(Reuters) -European stocks rose on Wednesday after one of the worst market routs this year, with investors picking up beaten-down shares of technology sector, while chip equipment maker ASML gained on upbeat earnings forecast.
The pan-European STOXX 600 index rose 1% after shedding 2.2% in the previous session in their biggest percentage daily decline since mid-July.
Global stocks tumbled on Tuesday as U.S. government bond yields surged on growing expectations of faster interest rate hikes by the Federal Reserve and steered investors away from high-growth technology stocks.
European tech sector was up 1.5% after losing 4.8% on Tuesday. ASML Holding NV, one of the key suppliers to computer chip makers, rose 1.8% after raising financial targets.

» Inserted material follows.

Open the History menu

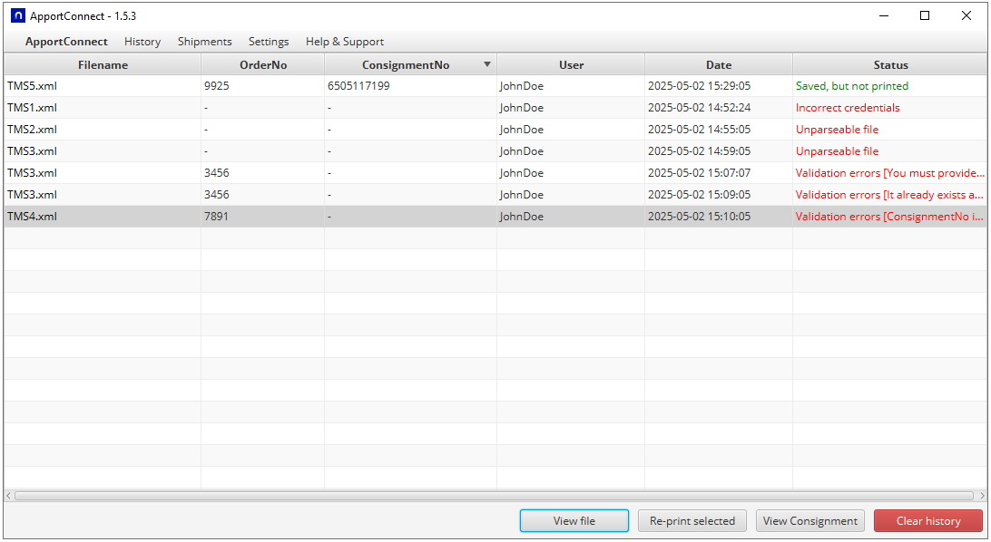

ASM International jumped almost 6% a day after it raised its third-quarter order intake guidance.
After smooth gains in the past seven months, stock markets have faced volatility in September with investors nervous about major central banks withdrawing pandemic-era stimulus amid signs of higher inflation.
The benchmark STOXX 600 is on course to end September almost 3% lower, leaving it with marginal gains on the quarter.
“Rates are still low in a historical context, but a sharp sustained increase will unnerve markets if the economy is caught short of time to adapt to tighter credit conditions,” said Jim Smigiel, chief investment officer at SEI.
A recent surge in commodity prices, supply-chain constraints, the Evergrande debt crisis and a power crunch in China have all hurt global growth sentiment.
Data showed Spain’s inflation surged to a 13-year-high in September. The monthly reading of euro zone’s consumer confidence is due at 0900 GMT.
Among other individual stocks, British drugmaker AstraZeneca gained 2.3% after saying it will take full control of Caelum Biosciences in a deal worth up to $500 million.
British clothing retailer Next climbed 2.5% to a record high after it raised its full-year profit outlook for the fourth time in six months.
Meanwhile, the oil & gas index slipped back from over one-year highs as a recent rally in crude prices petered out following an unexpected build in U.S. inventories. [O/R]
Royal Mail Plc dropped 4.9% to the bottom of UK’s FTSE 100 after UBS downgraded the stock to “sell” from “buy”.